Please repeat each of the rows below word for word, in the same order.

=== RECORDS FOR PROCESSING ===
::::::::

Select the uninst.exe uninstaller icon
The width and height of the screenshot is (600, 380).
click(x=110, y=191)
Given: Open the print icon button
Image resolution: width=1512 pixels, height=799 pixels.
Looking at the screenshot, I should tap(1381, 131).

::::::::

=== TASK ANSWER ===
Select the uninst.exe uninstaller icon
The width and height of the screenshot is (600, 380).
click(x=110, y=191)
Given: Open the print icon button
Image resolution: width=1512 pixels, height=799 pixels.
Looking at the screenshot, I should tap(1381, 131).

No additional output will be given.